Aspen doesn't hold the humidity at the correct level for ball pythons. I personally use Exo Terra rain forest, with Komodo tropical terrain compact brick (soaked) mixed through it.This holds moisture really well, and helps keep the humidity high enough ✌🐍


----------



## Zincubus (Sep 6, 2010)

andy80 said:


> i’m asking this qs as everyone has mix review on this, i use aspen but a lot of people say it’s not as good as other stuff just asking as i want to change!!


Aspen is horrific 

Best I’ve used is Orchid bark / Reptibark 


Sent from my iPhone using Tapatalk Pro


----------



## Zincubus (Sep 6, 2010)

andy80 said:


> i’m asking this qs as everyone has mix review on this, i use aspen but a lot of people say it’s not as good as other stuff just asking as i want to change!!


Unless your snake is dark colour then it will look amazing on orchid /reptile bark

Plus the bark holds humidity really well 


Sent from my iPhone using Tapatalk Pro


----------



## andy80 (5 d ago)

Jojo420 said:


> Aspen doesn't hold the humidity at the correct level for ball pythons. I personally use Exo Terra rain forest, with Komodo tropical terrain compact brick (soaked) mixed through it.This holds moisture really well, and helps keep the humidity high enough ✌🐍


----------



## andy80 (5 d ago)

thanks for that info i have been looking at similar to that and mixing the 2 together i will give this a go and see how i go with it…. thanks


----------



## Jojo420 (2 mo ago)

Hope it works well for you 😊 You could also use some damp sphagmum moss to help with keeping the humidity up, and placing a bowl of water near the warm end can help too


----------



## TheHouseofReptilez (Sep 26, 2021)

50 / 50 mix of Coco Coir and Orchid Bark works a treat for my two Royals.


----------



## RICHARDCRANIUM9 (2 d ago)

andy80 said:


> i’m asking this qs as everyone has mix review on this, i use aspen but a lot of people say it’s not as good as other stuff just asking as i want to change!!
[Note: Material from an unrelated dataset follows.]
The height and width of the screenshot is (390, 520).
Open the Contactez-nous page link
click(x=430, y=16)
Personally i choose to use orchid bark it hold the humidity really well. it is especially good for getting those high humidities around shedding time also added some sphagnum moss in the cool side hide is a really good way to give your snake a nice place to start their shed.


----------



## LiasisUK (Sep 30, 2019)

Aspen is a poor substrate, as is beech chip. Neither hold humidity very well at all, and aspen will mould if it gets too wet. Lignocel is the best sort of 'sawdust-like non-natural' substrate as it does hold humidity a bit better. 
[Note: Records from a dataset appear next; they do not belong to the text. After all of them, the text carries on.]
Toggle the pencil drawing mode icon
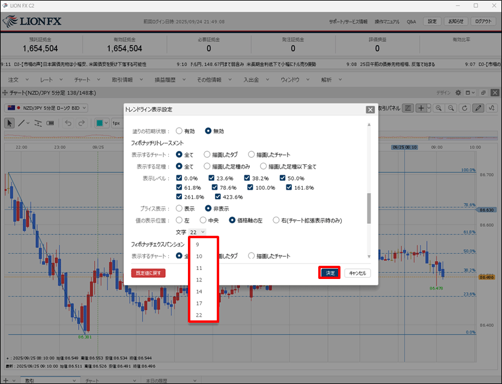 479,108
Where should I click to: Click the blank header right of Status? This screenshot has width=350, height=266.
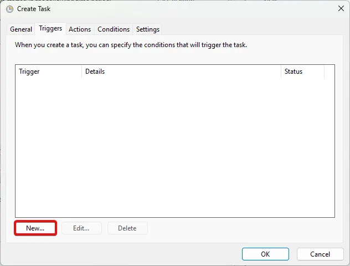point(330,71)
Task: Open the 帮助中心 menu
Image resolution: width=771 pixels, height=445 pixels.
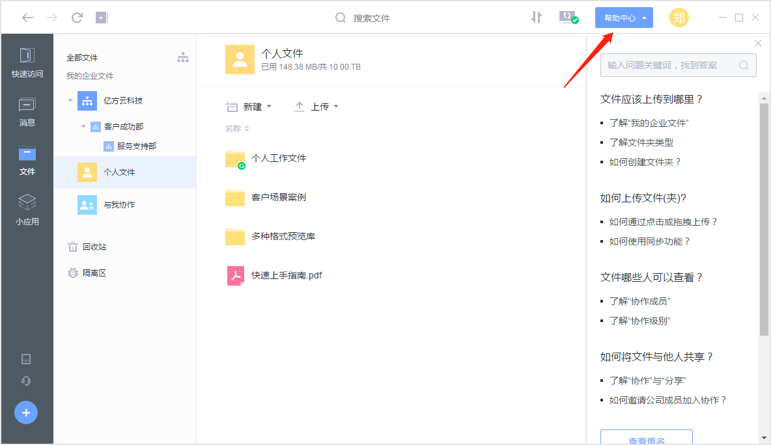Action: coord(623,18)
HOWEVER the best substrate for royals is coir, reptichip/cocohusk, orchid bark or a mixture of a selection of those 3.


----------



## Elly66 (Feb 27, 2021)

I use aubiose ( hemp) and a small amount of orchid bark. I also have a large, moist moss box and find my Royal heads there during the shedding period. Plenty of branches, a large slab on bricks (basking spot), some stones and a large ceramic dog bowl of water at hot end, plus a smaller one at cool end. If humidity drops below 50% I give the wood, slabs etc a spray. 
I did have issues getting good humidity in my Royal's large, new viv, but with some tweaking solved the problem.
Hemp is great, it's dust free, absorbs smells and moisture and is safe. It's also incredibly eco friendly and I can buy huge bags of aubiose cheaply from a local farm supplies shop. I use it with my Corn and Royal, plus our chickens and my daughters gerbils.


----------



## Malc (Oct 27, 2009)

andy80 said:


> i’m asking this qs as everyone has mix review on this, i use aspen but a lot of people say it’s not as good as other stuff just asking as i want to change!!
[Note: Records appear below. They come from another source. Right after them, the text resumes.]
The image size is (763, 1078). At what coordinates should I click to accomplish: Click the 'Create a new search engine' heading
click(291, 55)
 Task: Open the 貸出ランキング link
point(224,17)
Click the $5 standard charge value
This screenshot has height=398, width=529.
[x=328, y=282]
Have a read of this thread - it discusses various products used as substrate for snakes with peoples personal experiences - saves repeating it all again


----------



## Spades (3 mo ago)

It really depends on the humidity in your room (and also what you want the viv to look like), but most need a moisture-retaining substrate. I use a blend of majority coconut coir with some playsand as I find it loosens it up and prevents it compacting as badly. I used to top it with husk, but since having a bit of a disaster with herphusk I've switched to topping it with lots of leaf litter, but may start re-adding orchid bark instead. I also liked forest floor, but it's not compacted and getting enough to fill the viv is difficult. Add to that we've got limited freezer space, sterilizing it in case of snake mites is a pain.


----------